TASK BRIEF:
Reproduce every one of the records below word for word, line by line, with no changes.
━━━━
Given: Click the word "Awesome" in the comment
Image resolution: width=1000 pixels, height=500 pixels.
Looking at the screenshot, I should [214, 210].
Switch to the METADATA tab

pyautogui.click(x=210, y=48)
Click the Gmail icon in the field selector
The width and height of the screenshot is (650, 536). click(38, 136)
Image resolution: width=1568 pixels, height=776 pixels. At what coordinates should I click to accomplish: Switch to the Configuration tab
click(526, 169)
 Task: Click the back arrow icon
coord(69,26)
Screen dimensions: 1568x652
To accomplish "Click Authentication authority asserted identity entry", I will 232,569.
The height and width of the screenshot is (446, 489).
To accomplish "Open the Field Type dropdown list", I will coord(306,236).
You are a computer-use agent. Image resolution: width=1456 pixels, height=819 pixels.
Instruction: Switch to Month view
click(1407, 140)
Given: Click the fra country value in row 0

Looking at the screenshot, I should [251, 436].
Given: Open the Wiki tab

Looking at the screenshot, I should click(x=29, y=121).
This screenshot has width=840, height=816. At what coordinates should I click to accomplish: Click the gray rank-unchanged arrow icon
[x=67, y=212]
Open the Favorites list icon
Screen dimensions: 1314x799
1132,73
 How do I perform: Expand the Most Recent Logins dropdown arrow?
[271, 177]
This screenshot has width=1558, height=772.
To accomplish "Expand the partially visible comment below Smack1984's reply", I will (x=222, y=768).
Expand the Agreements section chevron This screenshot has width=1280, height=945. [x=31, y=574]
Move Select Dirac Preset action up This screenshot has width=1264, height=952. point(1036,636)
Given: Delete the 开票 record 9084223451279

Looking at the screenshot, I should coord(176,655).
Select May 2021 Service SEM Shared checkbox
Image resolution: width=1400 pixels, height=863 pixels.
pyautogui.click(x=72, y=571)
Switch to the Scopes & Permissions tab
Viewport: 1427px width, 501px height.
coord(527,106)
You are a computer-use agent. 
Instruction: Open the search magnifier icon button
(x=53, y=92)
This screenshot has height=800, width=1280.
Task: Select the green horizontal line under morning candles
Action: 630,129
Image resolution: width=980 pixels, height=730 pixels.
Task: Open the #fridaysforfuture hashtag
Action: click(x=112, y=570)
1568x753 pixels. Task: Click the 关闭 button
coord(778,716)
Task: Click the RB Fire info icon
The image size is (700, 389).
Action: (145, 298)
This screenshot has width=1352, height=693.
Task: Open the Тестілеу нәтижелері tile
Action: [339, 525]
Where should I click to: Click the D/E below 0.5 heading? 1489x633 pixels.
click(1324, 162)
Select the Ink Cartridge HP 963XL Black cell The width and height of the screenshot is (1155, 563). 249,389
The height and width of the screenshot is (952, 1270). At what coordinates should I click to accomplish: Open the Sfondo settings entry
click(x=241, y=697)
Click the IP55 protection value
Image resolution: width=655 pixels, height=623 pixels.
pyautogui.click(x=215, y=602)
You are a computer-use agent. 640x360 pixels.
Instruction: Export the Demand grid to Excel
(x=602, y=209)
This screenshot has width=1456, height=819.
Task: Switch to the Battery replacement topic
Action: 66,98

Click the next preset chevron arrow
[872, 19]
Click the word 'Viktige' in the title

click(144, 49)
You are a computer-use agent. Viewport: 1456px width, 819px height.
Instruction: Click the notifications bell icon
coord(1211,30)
━━━━
EXPECTED ANSWER:
Given: Click the word "Awesome" in the comment
Image resolution: width=1000 pixels, height=500 pixels.
Looking at the screenshot, I should [214, 210].
Switch to the METADATA tab

pyautogui.click(x=210, y=48)
Click the Gmail icon in the field selector
The width and height of the screenshot is (650, 536). click(38, 136)
Image resolution: width=1568 pixels, height=776 pixels. At what coordinates should I click to accomplish: Switch to the Configuration tab
click(526, 169)
 Task: Click the back arrow icon
coord(69,26)
Screen dimensions: 1568x652
To accomplish "Click Authentication authority asserted identity entry", I will 232,569.
The height and width of the screenshot is (446, 489).
To accomplish "Open the Field Type dropdown list", I will coord(306,236).
You are a computer-use agent. Image resolution: width=1456 pixels, height=819 pixels.
Instruction: Switch to Month view
click(1407, 140)
Given: Click the fra country value in row 0

Looking at the screenshot, I should [251, 436].
Given: Open the Wiki tab

Looking at the screenshot, I should click(x=29, y=121).
This screenshot has width=840, height=816. At what coordinates should I click to accomplish: Click the gray rank-unchanged arrow icon
[x=67, y=212]
Open the Favorites list icon
Screen dimensions: 1314x799
1132,73
 How do I perform: Expand the Most Recent Logins dropdown arrow?
[271, 177]
This screenshot has width=1558, height=772.
To accomplish "Expand the partially visible comment below Smack1984's reply", I will (x=222, y=768).
Expand the Agreements section chevron This screenshot has width=1280, height=945. [x=31, y=574]
Move Select Dirac Preset action up This screenshot has width=1264, height=952. point(1036,636)
Given: Delete the 开票 record 9084223451279

Looking at the screenshot, I should coord(176,655).
Select May 2021 Service SEM Shared checkbox
Image resolution: width=1400 pixels, height=863 pixels.
pyautogui.click(x=72, y=571)
Switch to the Scopes & Permissions tab
Viewport: 1427px width, 501px height.
coord(527,106)
You are a computer-use agent. 
Instruction: Open the search magnifier icon button
(x=53, y=92)
This screenshot has height=800, width=1280.
Task: Select the green horizontal line under morning candles
Action: 630,129
Image resolution: width=980 pixels, height=730 pixels.
Task: Open the #fridaysforfuture hashtag
Action: click(x=112, y=570)
1568x753 pixels. Task: Click the 关闭 button
coord(778,716)
Task: Click the RB Fire info icon
The image size is (700, 389).
Action: (145, 298)
This screenshot has width=1352, height=693.
Task: Open the Тестілеу нәтижелері tile
Action: [339, 525]
Where should I click to: Click the D/E below 0.5 heading? 1489x633 pixels.
click(1324, 162)
Select the Ink Cartridge HP 963XL Black cell The width and height of the screenshot is (1155, 563). 249,389
The height and width of the screenshot is (952, 1270). At what coordinates should I click to accomplish: Open the Sfondo settings entry
click(x=241, y=697)
Click the IP55 protection value
Image resolution: width=655 pixels, height=623 pixels.
pyautogui.click(x=215, y=602)
You are a computer-use agent. 640x360 pixels.
Instruction: Export the Demand grid to Excel
(x=602, y=209)
This screenshot has width=1456, height=819.
Task: Switch to the Battery replacement topic
Action: 66,98

Click the next preset chevron arrow
[872, 19]
Click the word 'Viktige' in the title

click(144, 49)
You are a computer-use agent. Viewport: 1456px width, 819px height.
Instruction: Click the notifications bell icon
coord(1211,30)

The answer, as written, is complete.